Making Python faster
The Python core developers, and Victor Stinner in particular, have been focusing on improving the performance of Python 3 over the last few years. At PyCon 2017, Stinner gave a talk on some of the optimizations that have been added recently and the effect they have had on various benchmarks. Along the way, he took a detour into some improvements that have been made for benchmarking Python.
He started his talk by noting that he has been working on porting OpenStack to Python 3 as part of his day job at Red Hat. So far, most of the unit tests are passing. That means that an enormous Python program (with some 3 million lines of code) has largely made the transition to the Python 3 world.
Benchmarks
Back in March 2016, developers did not really trust the Python benchmark suite, he said. The benchmark results were not stable, which made it impossible to tell if a particular optimization made CPython (the Python reference implementation) faster or slower. So he set out to improve that situation.
He created a new module, perf, as a framework for running benchmarks. It calibrates the number of loops to run the benchmark based on a time budget. Each benchmark run then consists of sequentially spawning twenty processes, each of which performs the appropriate number of loops three times. That generates 60 time values; the average and standard deviation are calculated from those. He noted that the standard deviation can be used to spot problems in the benchmark or the system; if it is large, meaning lots of variation, that could indicate a problem.

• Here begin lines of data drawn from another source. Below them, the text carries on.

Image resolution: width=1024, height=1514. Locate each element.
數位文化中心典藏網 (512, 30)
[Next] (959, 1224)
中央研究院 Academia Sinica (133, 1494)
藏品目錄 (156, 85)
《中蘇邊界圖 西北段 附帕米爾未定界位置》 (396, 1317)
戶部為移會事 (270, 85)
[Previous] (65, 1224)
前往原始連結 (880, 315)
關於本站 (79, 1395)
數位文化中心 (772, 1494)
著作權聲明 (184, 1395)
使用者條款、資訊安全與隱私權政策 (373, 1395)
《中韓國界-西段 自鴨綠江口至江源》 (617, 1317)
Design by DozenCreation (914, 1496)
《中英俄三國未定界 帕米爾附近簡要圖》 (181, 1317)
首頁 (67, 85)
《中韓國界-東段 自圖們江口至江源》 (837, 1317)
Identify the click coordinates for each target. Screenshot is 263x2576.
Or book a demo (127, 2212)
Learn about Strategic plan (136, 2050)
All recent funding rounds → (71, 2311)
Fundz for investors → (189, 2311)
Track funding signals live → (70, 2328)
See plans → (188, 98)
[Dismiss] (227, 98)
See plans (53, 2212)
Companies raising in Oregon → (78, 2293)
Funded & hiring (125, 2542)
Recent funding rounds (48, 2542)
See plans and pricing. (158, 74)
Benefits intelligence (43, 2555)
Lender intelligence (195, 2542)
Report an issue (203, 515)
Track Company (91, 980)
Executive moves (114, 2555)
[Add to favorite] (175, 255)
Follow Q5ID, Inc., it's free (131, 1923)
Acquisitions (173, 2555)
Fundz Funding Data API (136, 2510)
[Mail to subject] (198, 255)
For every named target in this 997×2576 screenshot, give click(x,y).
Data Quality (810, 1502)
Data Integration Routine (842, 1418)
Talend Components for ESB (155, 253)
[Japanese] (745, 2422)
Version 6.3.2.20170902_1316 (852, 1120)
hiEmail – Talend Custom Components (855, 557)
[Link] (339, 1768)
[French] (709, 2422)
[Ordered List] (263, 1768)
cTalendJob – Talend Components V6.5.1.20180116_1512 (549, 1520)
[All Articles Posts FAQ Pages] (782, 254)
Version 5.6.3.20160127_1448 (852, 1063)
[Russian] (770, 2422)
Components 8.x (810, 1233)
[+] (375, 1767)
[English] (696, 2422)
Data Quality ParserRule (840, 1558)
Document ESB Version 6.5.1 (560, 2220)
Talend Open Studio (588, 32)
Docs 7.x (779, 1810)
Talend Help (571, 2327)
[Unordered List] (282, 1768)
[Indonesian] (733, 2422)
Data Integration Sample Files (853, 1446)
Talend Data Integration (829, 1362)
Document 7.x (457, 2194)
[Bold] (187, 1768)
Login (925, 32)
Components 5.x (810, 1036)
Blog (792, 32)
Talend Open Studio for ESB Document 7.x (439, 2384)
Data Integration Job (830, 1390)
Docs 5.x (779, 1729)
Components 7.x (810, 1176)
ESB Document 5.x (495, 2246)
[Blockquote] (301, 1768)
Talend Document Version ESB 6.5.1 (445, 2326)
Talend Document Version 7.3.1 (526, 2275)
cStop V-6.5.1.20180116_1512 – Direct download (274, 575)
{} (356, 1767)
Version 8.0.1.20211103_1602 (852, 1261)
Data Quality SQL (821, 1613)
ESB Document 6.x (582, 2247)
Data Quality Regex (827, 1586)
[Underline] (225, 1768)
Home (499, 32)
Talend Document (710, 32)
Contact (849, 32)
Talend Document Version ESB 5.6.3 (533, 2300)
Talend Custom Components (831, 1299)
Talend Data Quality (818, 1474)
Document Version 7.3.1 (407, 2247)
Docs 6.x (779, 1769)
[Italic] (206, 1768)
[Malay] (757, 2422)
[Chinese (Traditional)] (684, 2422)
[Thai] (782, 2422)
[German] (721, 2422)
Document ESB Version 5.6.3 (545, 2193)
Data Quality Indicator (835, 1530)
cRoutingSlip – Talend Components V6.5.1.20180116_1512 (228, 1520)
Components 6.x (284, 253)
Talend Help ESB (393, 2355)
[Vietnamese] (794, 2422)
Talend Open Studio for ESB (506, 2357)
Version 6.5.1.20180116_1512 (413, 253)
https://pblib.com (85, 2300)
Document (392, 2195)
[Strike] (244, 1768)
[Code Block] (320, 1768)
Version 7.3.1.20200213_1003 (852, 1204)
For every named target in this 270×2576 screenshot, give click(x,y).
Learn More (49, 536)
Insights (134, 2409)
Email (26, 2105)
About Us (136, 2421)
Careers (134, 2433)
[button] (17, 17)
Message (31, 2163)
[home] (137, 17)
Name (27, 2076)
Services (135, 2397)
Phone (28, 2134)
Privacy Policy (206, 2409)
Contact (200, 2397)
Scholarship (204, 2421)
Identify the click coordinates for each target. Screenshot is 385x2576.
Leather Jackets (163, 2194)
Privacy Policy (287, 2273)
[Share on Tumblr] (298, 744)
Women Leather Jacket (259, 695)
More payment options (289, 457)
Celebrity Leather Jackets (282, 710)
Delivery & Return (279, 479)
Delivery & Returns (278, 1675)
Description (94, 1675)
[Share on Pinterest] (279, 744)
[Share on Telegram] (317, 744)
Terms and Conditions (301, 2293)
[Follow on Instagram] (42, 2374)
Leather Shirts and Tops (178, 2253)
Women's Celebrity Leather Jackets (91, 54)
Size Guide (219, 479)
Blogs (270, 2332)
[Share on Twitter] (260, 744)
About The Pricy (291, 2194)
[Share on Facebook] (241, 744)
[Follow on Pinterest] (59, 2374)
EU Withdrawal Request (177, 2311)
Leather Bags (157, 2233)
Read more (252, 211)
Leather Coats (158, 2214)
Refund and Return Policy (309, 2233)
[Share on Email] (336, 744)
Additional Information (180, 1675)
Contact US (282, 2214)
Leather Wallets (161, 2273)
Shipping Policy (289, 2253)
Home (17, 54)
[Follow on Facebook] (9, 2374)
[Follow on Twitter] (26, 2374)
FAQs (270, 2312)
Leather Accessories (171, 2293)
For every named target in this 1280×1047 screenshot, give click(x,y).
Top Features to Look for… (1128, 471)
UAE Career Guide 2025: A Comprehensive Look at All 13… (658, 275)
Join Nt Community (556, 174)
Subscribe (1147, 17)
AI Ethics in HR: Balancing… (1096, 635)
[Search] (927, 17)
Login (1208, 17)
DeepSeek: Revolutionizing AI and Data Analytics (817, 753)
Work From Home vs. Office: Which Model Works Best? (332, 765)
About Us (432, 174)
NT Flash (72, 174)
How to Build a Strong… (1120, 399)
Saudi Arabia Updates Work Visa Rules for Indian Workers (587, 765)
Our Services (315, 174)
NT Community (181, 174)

Using perf has provided more stable and predictable results, he said. That has led to a new Python performance benchmark suite. It is being used at the speed.python.org site to provide benchmark numbers for Python. Part of that work has resulted in CPython being compiled with link-time optimization and profile-guided optimization by default.
The perf module has a "system tune" command that can be used to tune a Linux system for benchmarking. That includes using a fixed CPU frequency, rather than allowing each core's frequency to change all the time, disabling the Intel Turbo Boost feature, using CPU pinning, and running the benchmarks on an isolated CPU if that feature is enabled in the kernel.
Having stable benchmarks makes it much easier to spot a performance regression, Stinner said. For a real example, he pointed to a graph in his slides [PDF] that showed the python_startup benchmark time increasing dramatically during the development of 3.6 (from 20ms to 27ms). The problem was a new import in the code; the fix dropped the benchmark to 17ms.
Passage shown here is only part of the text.